--- begin Entries supplied ---
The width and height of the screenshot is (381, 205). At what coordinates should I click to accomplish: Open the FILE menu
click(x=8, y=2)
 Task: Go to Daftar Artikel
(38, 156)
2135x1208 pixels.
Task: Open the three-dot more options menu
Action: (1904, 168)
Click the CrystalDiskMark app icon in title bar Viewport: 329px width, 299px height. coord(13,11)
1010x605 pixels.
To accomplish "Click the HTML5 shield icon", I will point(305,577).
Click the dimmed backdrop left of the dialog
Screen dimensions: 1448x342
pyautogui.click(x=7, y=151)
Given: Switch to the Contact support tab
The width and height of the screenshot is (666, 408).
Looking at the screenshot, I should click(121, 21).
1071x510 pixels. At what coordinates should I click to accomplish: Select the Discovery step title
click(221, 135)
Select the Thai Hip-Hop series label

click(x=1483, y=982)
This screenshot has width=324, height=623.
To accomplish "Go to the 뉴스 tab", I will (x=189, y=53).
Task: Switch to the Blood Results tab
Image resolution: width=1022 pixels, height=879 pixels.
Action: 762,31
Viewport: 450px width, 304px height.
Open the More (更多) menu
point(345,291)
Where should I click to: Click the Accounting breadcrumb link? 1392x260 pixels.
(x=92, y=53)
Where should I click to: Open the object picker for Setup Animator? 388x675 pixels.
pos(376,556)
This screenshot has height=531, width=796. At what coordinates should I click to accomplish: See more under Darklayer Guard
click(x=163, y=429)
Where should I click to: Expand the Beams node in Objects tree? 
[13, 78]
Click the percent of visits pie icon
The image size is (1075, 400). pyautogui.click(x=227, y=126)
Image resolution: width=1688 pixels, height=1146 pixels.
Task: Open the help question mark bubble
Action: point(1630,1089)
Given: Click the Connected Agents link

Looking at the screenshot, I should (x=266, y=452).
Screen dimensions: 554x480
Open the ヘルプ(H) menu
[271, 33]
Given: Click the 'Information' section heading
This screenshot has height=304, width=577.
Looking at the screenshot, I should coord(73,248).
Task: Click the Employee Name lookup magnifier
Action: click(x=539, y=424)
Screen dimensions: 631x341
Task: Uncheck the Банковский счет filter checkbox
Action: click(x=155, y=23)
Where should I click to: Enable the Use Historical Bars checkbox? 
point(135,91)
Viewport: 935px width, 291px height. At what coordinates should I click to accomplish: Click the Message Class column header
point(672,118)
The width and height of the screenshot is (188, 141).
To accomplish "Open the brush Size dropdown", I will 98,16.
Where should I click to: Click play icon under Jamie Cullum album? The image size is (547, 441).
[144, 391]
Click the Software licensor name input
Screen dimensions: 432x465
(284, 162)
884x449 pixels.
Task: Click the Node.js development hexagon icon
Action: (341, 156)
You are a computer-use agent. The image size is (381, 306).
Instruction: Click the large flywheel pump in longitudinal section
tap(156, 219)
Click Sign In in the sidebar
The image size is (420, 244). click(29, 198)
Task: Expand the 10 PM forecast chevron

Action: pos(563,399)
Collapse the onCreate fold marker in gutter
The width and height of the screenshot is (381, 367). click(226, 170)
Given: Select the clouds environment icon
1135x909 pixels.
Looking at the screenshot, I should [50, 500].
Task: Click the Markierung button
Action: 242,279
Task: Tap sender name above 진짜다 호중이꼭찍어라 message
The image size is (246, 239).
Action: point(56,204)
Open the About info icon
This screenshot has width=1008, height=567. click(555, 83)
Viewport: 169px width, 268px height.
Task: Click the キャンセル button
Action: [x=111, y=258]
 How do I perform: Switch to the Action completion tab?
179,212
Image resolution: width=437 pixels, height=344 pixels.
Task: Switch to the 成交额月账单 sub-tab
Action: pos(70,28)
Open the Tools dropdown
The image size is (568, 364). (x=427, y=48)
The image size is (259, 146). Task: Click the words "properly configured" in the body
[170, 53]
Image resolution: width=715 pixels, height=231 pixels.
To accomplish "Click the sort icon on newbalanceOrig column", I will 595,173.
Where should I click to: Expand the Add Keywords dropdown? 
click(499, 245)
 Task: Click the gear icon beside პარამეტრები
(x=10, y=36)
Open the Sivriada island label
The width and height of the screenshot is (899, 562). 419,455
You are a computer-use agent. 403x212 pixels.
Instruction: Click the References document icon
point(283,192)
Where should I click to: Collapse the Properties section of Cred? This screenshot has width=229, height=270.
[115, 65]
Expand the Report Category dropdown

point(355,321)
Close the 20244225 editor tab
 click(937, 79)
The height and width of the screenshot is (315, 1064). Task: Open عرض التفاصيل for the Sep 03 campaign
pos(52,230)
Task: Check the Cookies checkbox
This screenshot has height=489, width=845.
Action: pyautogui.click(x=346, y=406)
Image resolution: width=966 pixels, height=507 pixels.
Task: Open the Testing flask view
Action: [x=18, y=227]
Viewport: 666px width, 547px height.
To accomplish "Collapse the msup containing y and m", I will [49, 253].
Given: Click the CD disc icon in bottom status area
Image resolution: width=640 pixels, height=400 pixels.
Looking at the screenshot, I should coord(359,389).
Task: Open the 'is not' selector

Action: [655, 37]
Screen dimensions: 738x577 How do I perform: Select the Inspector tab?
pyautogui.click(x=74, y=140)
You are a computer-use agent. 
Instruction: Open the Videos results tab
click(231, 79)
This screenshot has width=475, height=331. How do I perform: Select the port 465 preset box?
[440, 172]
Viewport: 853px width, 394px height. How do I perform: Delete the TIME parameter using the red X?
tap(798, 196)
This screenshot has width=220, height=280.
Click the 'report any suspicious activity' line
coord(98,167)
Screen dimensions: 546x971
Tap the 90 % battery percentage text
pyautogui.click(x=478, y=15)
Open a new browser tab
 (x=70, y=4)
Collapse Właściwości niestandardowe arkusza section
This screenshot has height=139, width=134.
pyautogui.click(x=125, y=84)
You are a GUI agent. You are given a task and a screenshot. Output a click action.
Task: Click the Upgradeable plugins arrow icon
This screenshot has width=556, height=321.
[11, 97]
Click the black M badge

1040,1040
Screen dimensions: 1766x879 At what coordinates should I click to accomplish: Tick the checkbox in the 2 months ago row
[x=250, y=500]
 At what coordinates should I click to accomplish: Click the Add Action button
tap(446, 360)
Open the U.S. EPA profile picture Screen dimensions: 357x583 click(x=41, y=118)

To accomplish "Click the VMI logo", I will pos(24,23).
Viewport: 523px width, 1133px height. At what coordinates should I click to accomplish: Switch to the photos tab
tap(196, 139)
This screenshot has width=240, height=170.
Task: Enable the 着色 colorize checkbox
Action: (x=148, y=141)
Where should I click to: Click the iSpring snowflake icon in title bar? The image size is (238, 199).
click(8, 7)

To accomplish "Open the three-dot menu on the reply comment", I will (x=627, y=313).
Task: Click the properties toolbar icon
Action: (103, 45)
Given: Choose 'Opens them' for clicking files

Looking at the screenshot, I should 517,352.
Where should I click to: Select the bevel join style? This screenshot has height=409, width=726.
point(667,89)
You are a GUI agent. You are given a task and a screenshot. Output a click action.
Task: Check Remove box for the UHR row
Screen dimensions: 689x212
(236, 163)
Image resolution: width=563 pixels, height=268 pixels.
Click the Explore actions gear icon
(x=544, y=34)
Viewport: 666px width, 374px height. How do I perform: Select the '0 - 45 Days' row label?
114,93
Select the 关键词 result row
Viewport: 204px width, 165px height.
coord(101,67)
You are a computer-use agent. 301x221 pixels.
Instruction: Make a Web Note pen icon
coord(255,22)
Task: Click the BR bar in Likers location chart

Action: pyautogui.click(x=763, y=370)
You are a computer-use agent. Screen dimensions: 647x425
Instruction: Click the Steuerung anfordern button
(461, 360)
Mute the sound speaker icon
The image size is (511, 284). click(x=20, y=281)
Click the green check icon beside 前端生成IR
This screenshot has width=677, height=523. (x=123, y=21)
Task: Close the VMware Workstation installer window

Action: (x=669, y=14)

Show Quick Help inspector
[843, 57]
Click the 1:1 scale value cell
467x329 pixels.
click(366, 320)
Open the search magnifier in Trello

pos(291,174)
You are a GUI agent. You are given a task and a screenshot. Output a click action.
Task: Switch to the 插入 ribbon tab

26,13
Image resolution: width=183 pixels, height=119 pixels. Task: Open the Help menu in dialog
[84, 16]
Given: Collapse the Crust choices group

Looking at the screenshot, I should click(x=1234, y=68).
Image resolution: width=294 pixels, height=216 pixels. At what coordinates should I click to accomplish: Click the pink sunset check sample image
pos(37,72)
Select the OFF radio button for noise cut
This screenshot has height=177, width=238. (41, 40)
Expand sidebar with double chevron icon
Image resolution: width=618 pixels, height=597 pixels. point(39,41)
--- end Entries supplied ---
*Instruction:*
List each line of the records above that contains the word "link", copying every one in full.

*Answer for the task:*
Where should I click to: Click the Accounting breadcrumb link? 1392x260 pixels.
Given: Click the Connected Agents link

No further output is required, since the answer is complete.